#### Exercise brief
Identify each line in the entries below that contains the word "what", and copy every such line in full.

#### Dataset
-- -- --
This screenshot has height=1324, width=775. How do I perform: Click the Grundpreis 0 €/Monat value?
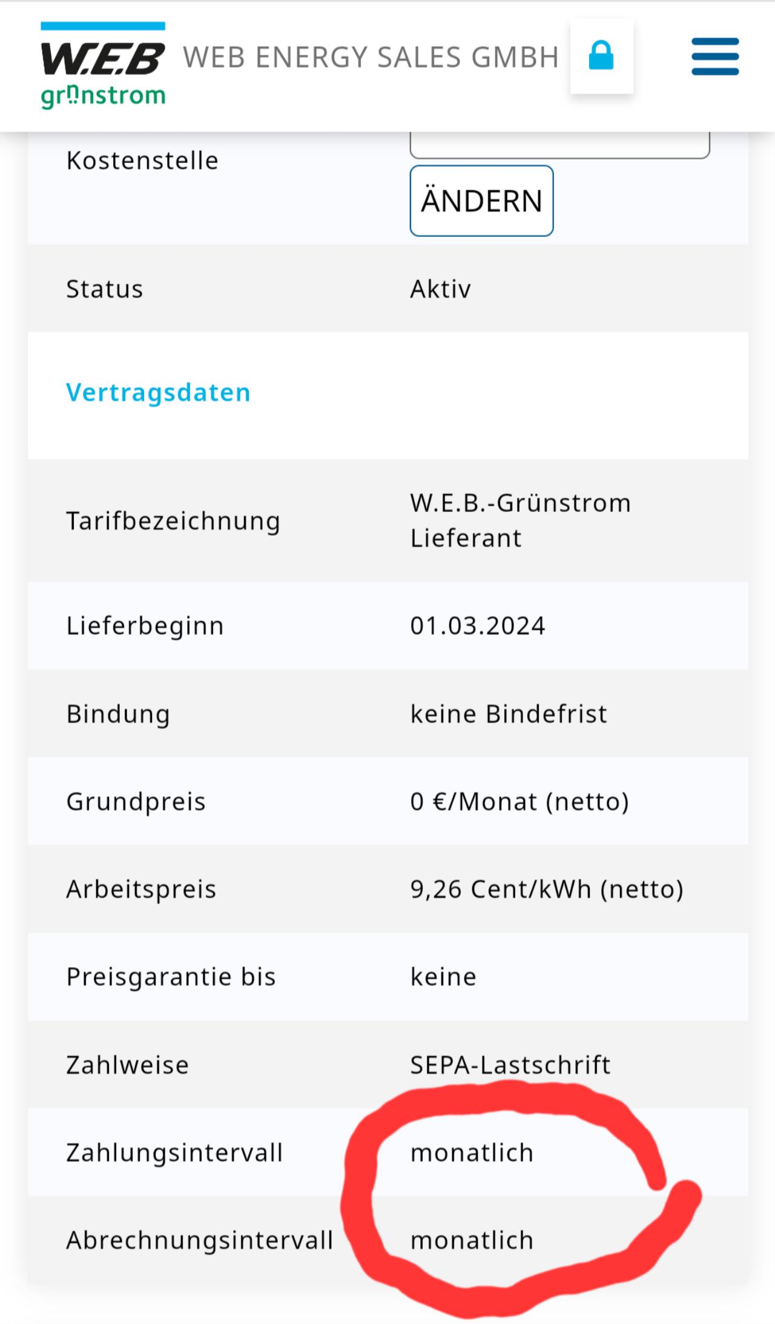click(519, 802)
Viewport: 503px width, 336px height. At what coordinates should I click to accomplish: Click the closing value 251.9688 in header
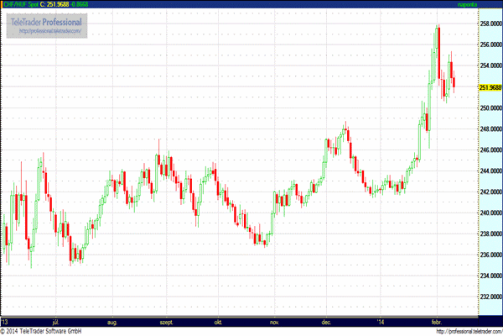[58, 4]
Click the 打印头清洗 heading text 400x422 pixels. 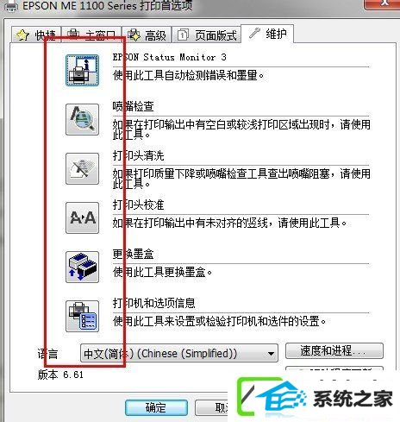[138, 156]
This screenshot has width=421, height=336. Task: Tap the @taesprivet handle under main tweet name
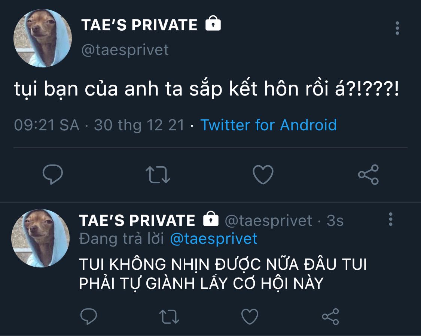(125, 50)
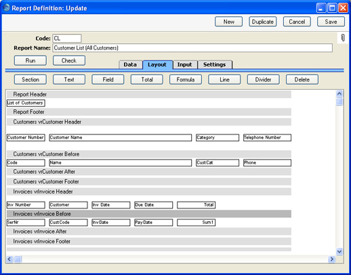Click the paperclip attachment icon
Screen dimensions: 351x275
point(343,38)
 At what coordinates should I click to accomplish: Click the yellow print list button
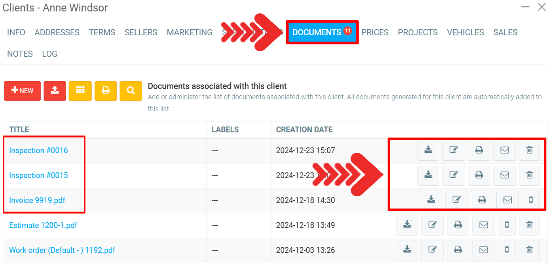click(106, 91)
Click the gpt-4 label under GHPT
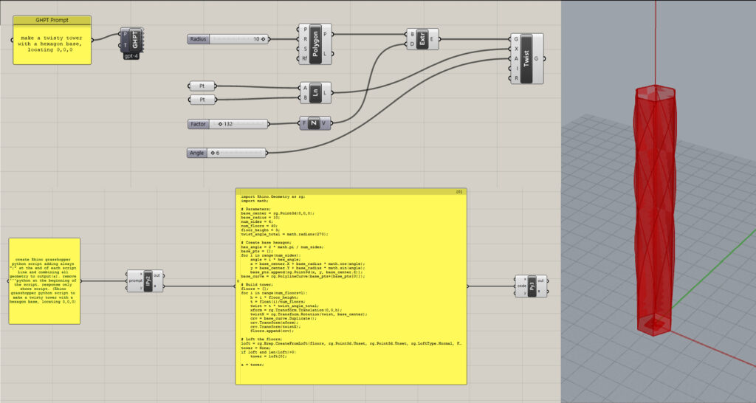This screenshot has height=403, width=756. pos(133,56)
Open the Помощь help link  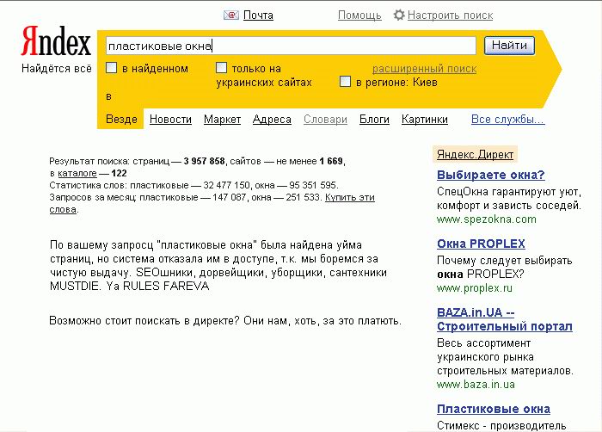(x=359, y=15)
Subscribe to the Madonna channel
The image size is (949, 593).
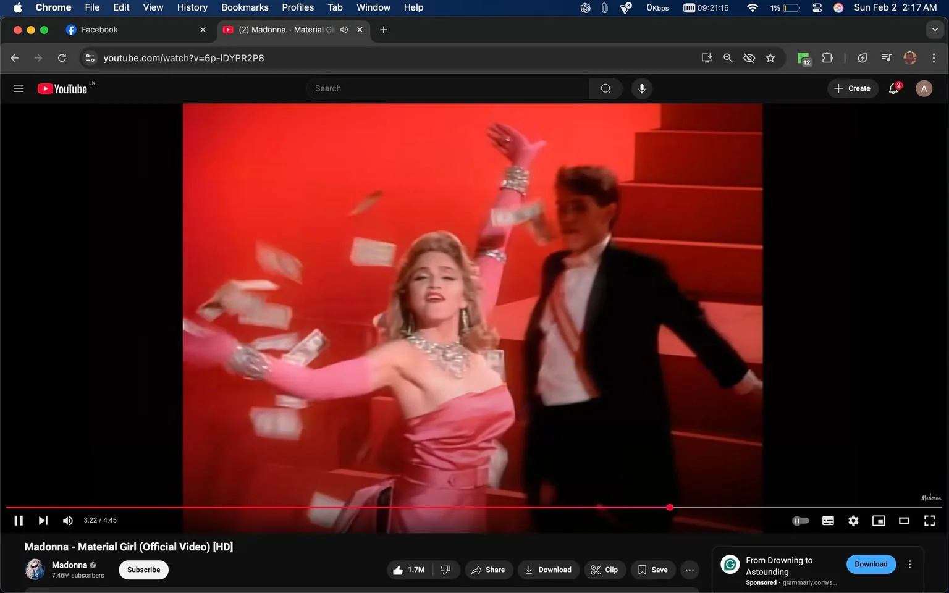(143, 570)
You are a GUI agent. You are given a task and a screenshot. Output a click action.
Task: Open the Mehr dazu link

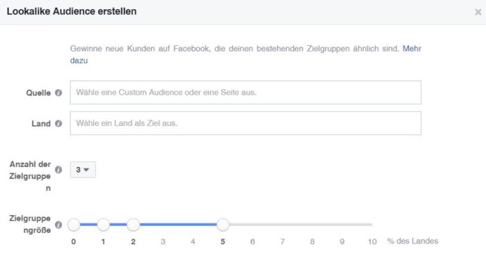pyautogui.click(x=412, y=49)
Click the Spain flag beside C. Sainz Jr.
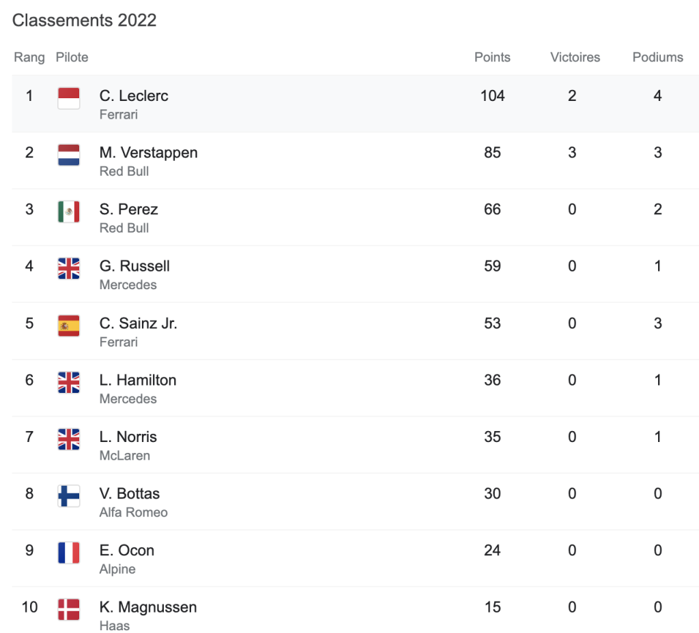 pos(69,325)
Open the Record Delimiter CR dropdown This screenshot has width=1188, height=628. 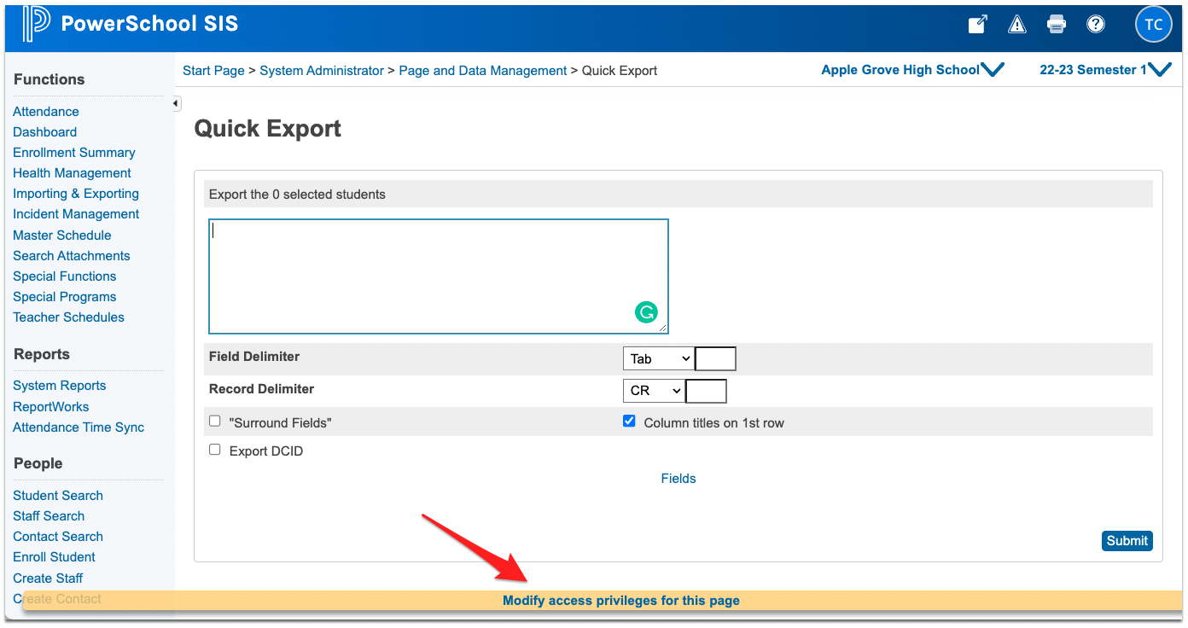click(655, 391)
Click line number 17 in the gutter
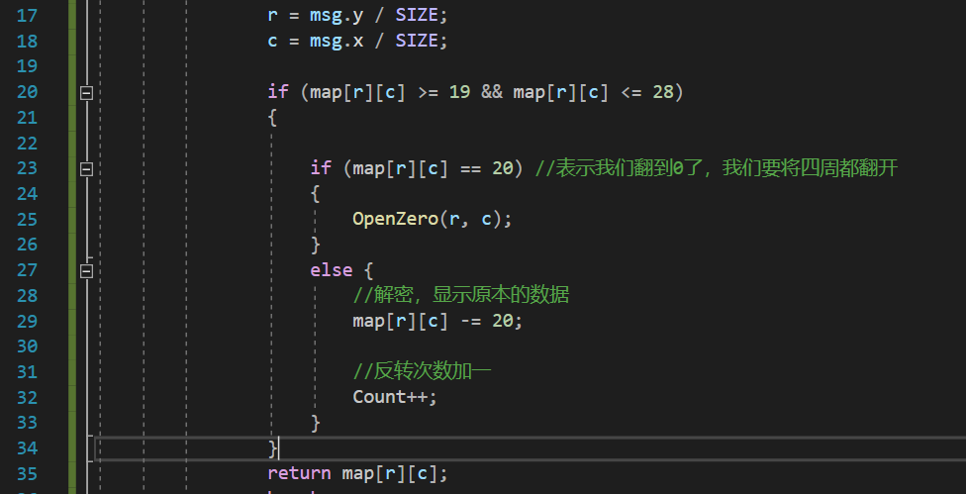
-- -- --
#### Result below
Viewport: 503px width, 336px height. At what coordinates should I click to accomplish: Click the closing value 251.9688 in header
 At what coordinates should I click to accomplish: Click the yellow print list button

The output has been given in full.